Work order
Beginning at the line that includes "Viewport: 712px width, 590px", print each remaining line of the data word for word. Output nothing else.

START Dataset extract

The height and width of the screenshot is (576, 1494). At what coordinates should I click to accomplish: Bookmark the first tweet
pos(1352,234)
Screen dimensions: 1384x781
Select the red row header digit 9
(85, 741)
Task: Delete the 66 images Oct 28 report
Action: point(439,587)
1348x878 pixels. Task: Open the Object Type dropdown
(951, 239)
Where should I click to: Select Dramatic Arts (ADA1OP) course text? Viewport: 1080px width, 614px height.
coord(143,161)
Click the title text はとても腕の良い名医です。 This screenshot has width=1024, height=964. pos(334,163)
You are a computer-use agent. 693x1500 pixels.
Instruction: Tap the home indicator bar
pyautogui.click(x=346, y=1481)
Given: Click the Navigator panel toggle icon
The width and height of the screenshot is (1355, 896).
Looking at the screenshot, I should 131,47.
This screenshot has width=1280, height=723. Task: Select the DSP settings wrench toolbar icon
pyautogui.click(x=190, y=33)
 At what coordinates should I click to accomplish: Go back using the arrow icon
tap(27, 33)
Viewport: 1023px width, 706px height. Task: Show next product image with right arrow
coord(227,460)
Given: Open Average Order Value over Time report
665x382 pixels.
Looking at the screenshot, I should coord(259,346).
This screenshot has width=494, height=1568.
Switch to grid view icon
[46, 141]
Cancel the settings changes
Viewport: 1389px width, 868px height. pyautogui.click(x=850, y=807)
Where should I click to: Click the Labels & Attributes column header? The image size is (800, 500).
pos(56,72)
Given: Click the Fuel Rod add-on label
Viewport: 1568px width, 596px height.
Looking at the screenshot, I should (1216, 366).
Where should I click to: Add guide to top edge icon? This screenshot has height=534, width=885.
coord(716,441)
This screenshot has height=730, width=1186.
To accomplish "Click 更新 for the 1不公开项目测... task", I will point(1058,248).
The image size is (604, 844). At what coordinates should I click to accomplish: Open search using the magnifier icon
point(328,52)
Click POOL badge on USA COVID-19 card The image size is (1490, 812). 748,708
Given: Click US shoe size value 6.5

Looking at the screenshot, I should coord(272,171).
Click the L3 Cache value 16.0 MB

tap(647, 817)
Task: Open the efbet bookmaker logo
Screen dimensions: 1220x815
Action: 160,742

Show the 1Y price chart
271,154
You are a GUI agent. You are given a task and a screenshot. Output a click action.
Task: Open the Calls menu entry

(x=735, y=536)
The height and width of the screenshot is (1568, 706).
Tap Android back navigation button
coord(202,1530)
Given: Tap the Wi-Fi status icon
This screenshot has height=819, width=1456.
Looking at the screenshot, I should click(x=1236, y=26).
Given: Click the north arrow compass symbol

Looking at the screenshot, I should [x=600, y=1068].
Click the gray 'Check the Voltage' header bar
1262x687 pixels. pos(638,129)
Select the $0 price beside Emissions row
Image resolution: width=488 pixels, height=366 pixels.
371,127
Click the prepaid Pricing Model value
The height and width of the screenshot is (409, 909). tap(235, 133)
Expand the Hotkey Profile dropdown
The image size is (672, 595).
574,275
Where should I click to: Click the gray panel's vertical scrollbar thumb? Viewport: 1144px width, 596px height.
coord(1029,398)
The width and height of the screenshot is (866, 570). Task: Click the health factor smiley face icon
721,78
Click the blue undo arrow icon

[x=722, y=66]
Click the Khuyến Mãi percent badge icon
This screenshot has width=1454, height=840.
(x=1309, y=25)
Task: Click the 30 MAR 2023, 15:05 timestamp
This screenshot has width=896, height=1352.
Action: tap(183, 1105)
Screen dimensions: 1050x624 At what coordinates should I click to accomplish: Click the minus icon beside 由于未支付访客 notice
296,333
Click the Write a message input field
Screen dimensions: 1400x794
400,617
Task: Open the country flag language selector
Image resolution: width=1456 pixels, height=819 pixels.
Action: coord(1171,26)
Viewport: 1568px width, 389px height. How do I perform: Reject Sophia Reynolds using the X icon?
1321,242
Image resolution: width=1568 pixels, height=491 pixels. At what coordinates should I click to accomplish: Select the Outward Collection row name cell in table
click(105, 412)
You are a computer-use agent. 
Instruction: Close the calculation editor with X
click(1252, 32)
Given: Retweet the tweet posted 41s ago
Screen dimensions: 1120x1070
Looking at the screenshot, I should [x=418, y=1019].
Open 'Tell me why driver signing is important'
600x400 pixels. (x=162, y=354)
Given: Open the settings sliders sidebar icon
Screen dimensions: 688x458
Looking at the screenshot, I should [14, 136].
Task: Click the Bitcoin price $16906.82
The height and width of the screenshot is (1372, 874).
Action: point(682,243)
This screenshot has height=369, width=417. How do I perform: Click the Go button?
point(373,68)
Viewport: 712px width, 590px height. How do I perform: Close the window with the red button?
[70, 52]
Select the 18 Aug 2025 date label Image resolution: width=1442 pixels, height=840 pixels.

END Dataset extract

Finished exercise
Viewport: 712px width, 590px height. How do I perform: Close the window with the red button?
[70, 52]
Select the 18 Aug 2025 date label Image resolution: width=1442 pixels, height=840 pixels.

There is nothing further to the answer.